Supplant’s $24m funding will help replace sugar in foods
Supplant, the Cambridge-based natural sugar replacement company that rebranded from Cambridge Glycoscience in 2020, has received $24m in venture capital financing to commercialise its low-cost sugar replacement, which it makes entirely from plant fibre.
The sources of plant fibre that Supplant uses include wheat straw, rice straw and corn stalks, says Tom Simmons, the founder and CEO.
“The product is fundamentally just sugars from fibre,” Dr Simmons explains. “We haven’t invented any crazy new chemicals.
“Dietary fibre is almost entirely composed of sugars. We take that fibre and break it down into the sugars that it is made of. It then looks similar to cane sugar, both by eye and on a molecular level.
“These fibre-derived sugars can then be used in cookies, cakes and chocolates in the same way cane sugar can, but because the sugars are fibre-derived they behave physiologically in the body like fibre.”
Like the dietary fibre from which it’s made, Supplant’s ingredient is low calorie, has a low impact on blood-sugar levels, and is prebiotic – which actually makes it healthy.
Supplant will use the investment to significantly grow its team, as well as to progress its product to market, especially in the US where “various multi-nationals” have shown interest. Investors include Manta Ray, Khosla, Felicis, EQT, Coatue and Y-Combinator.
The company was incorporated in 2017 as Cambridge Glycoscience. Dr Simmons had held a postdoc and a fellowship in the Biochemistry Department at the University of Cambridge. The company originally operated there for the best part of a year in the lab of Prof Paul Dupree, who continues as scientific advisor to Supplant.
“I’d joined the entrepreneurship programme at Cambridge Judge Business School in 2015/2016, then had an enterprise fellowship from the Royal Society of Edinburgh. In 2017 when my fellowship ended I took the plunge.”
The period from end-2017 to mid-2018 saw the company struggle to get the foundations of the business established and file its first patent. The company’s fortunes changed in 2018 when – still Cambridge Glycoscience – it joined Y Combinator, a new model for funding early-stage start-ups in California.
“That’s when it really started getting going.”
Supplant’s progress comes at a time when there is an increasing focus on healthy living. Sugar plays a huge role triggering diabetes, which affects one in 20 people in the UK. The food industry uses a phenomenal amount of sugar, not just in sweets, cakes and biscuits, but also in yoghurts, ketchups, baked beans, pasta and curry sauces, fruit juices, canned fruit, sports drinks and ready meals. Using fibre to deliver the taste of sugar without the negative effects has huge potential.
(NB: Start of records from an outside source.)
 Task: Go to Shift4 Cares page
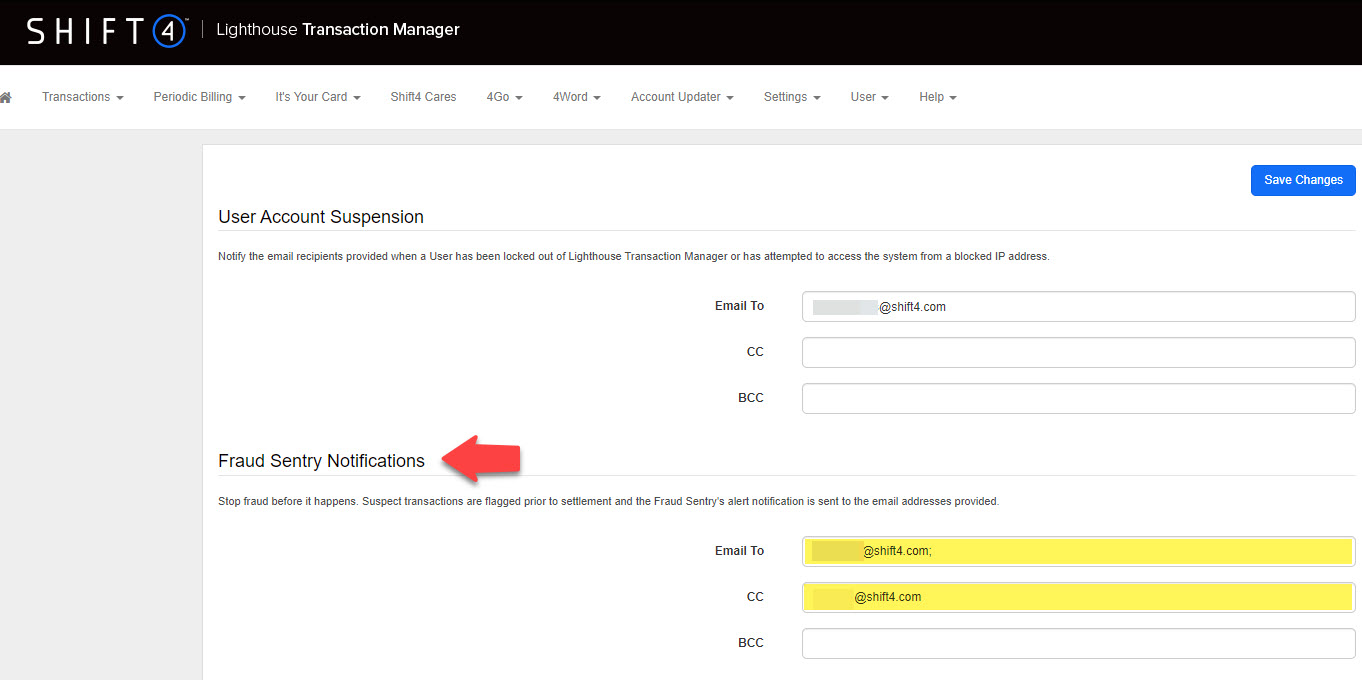[x=423, y=97]
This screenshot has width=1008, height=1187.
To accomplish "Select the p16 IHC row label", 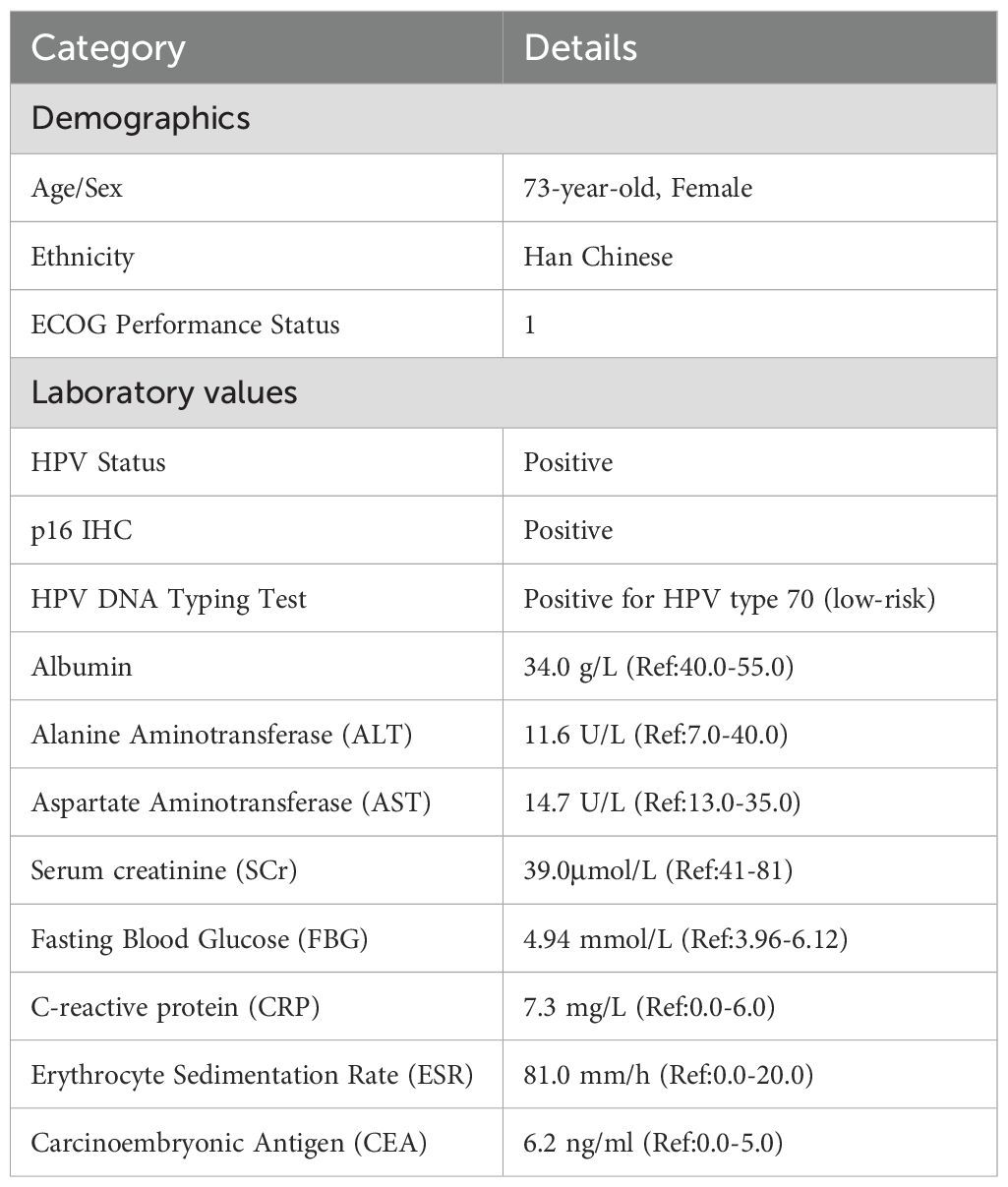I will pyautogui.click(x=82, y=530).
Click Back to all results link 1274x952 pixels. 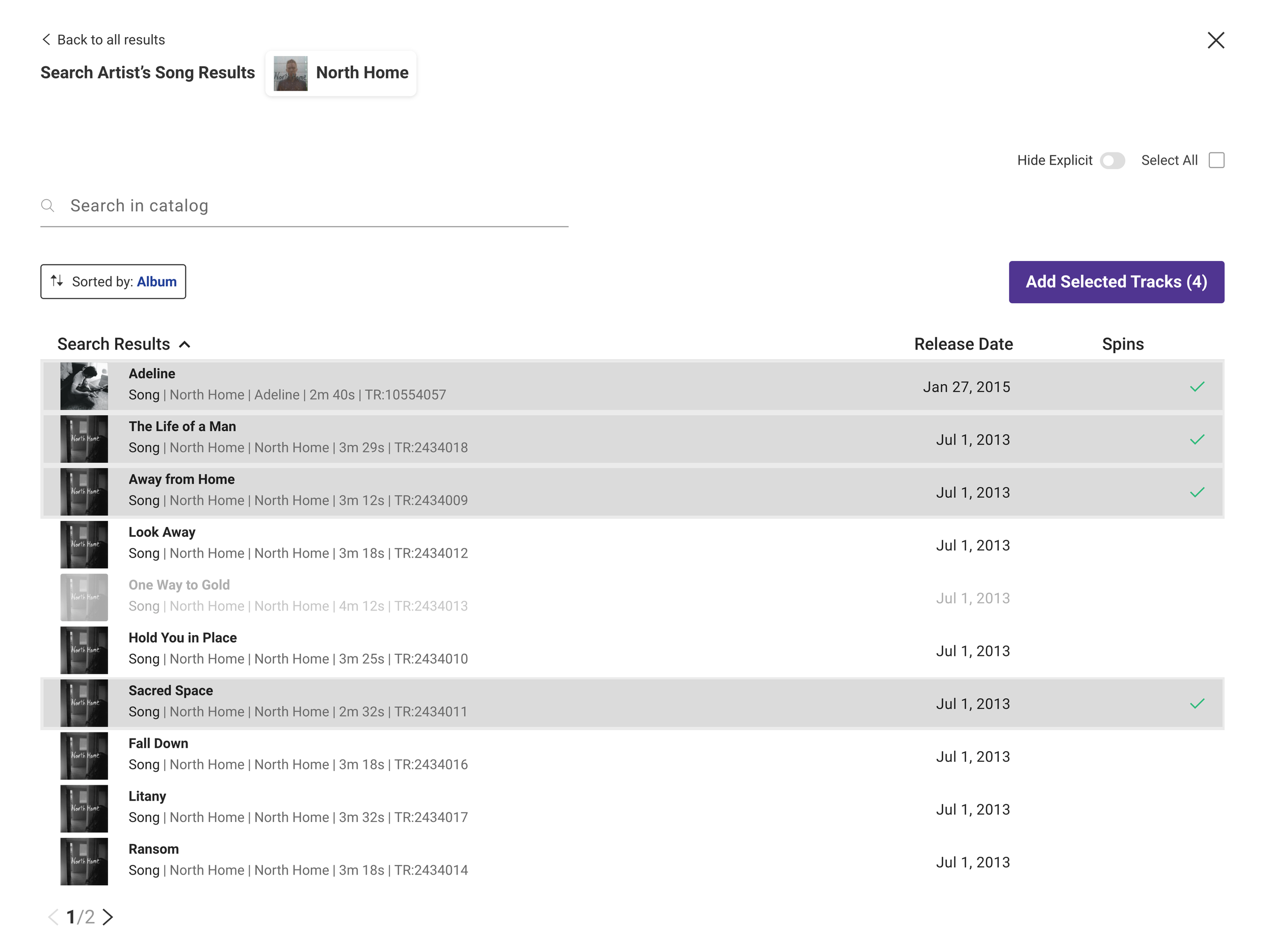pos(111,40)
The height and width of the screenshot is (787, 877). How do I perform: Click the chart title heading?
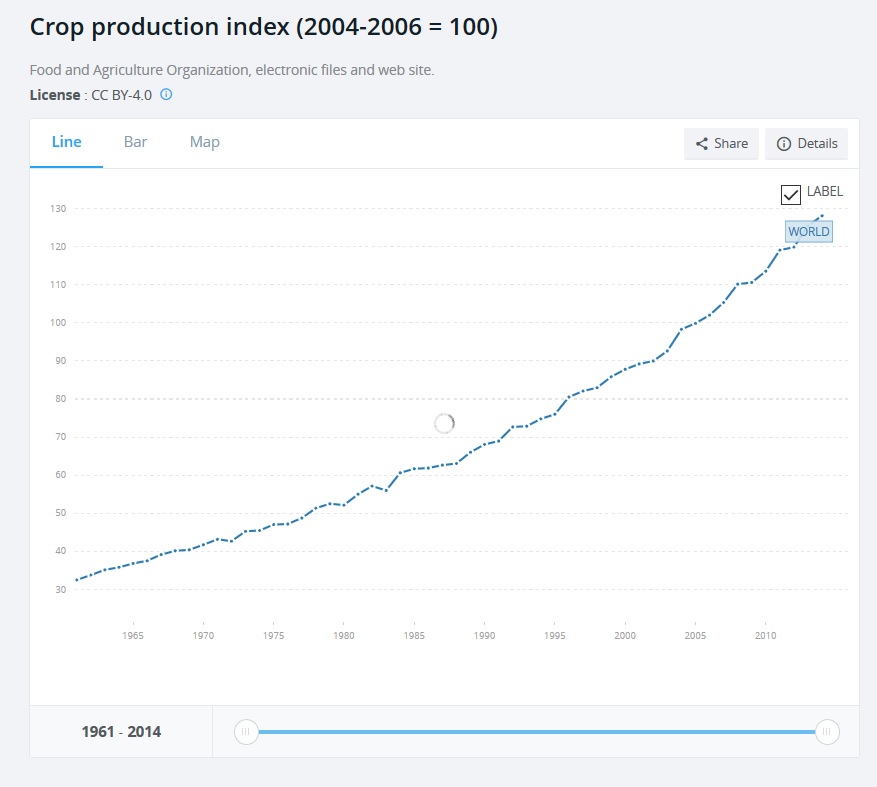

The $24m investment, announced last month, will make a huge difference to Supplant’s ability to transform the food sector.
“The funding will principally be used to go to the market,” Dr Simmons says, “to scale up the process in the next year or two, and partly to put together a facility in Cambridge on the production side, and a lot of commercial work in terms of working with partners.”
“We’re now actively recruiting,” adds Dr Simmons “and so looking for ambitious people to join the company across commercial and technical roles.”
Supplant is currently based at the Bio-Innovation Centre building on Cambridge Science Park.
“We’ve been there three months, it’s so far so good,” concludes Dr Simmons. The team of 15 features 10 scientists.